By adopting comprehensive corner control strategies, shape errors at corners are reduced by 70% during rough machining, and a matching accuracy of 5μm can be achieved in a single cut.

(3) Techniques for Improving Straightness

High-precision finish circuits are deemed significant for thick workpiece machining.

(4) More Precise Machine Tool Structure

To ensure high-precision machining, many technical measures have been implemented to enhance the main machine's accuracy:

Control temperature: Water temperature cooling devices are used to maintain the internal temperature of the machine tool at the same level as the water temperature, reducing thermal deformation.

Use linear motors: These motors offer high response and precision positioning, achieving control equivalent to 0.1μm. They provide vibration-free feeding, noise-free operation, increased discharge frequency, stable discharge, and a roundness error of Ry5 μm in two cuts.
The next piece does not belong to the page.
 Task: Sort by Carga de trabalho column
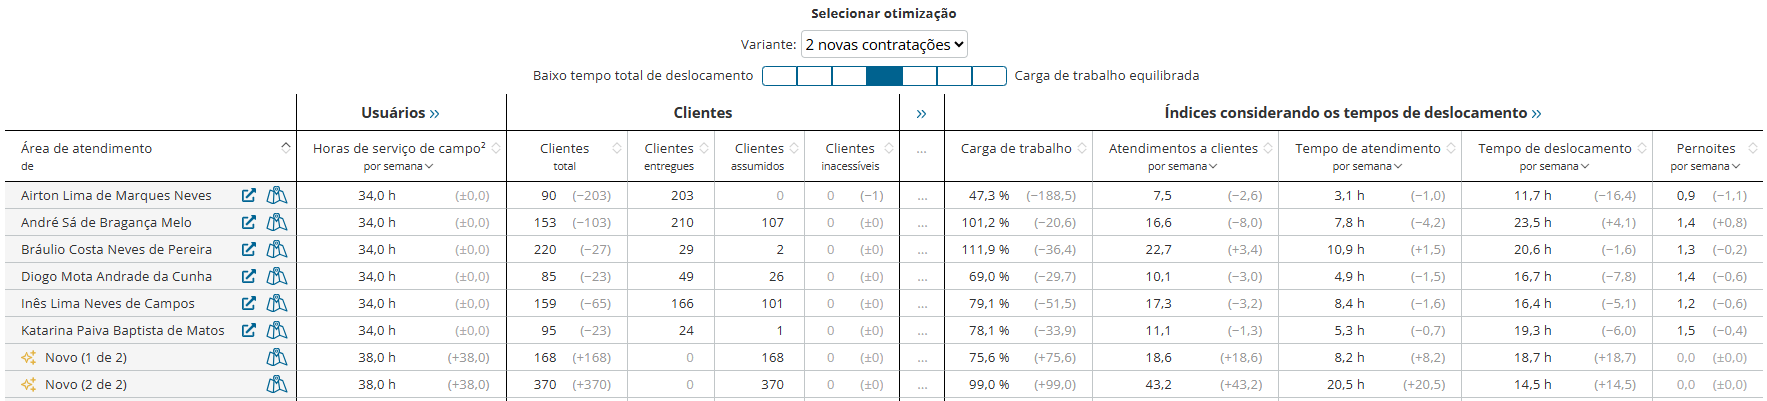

Use ceramic and polymer artificial granite components: These components possess 25 times the thermal inertia of cast iron, reducing the impact of temperature changes on cutting accuracy.

Adopt a fixed worktable and column moving structure: This design increases the worktable's load-bearing capacity and is unaffected by submerged machining and changes in workpiece weight.

Utilize submersion machining: This approach reduces workpiece thermal deformation.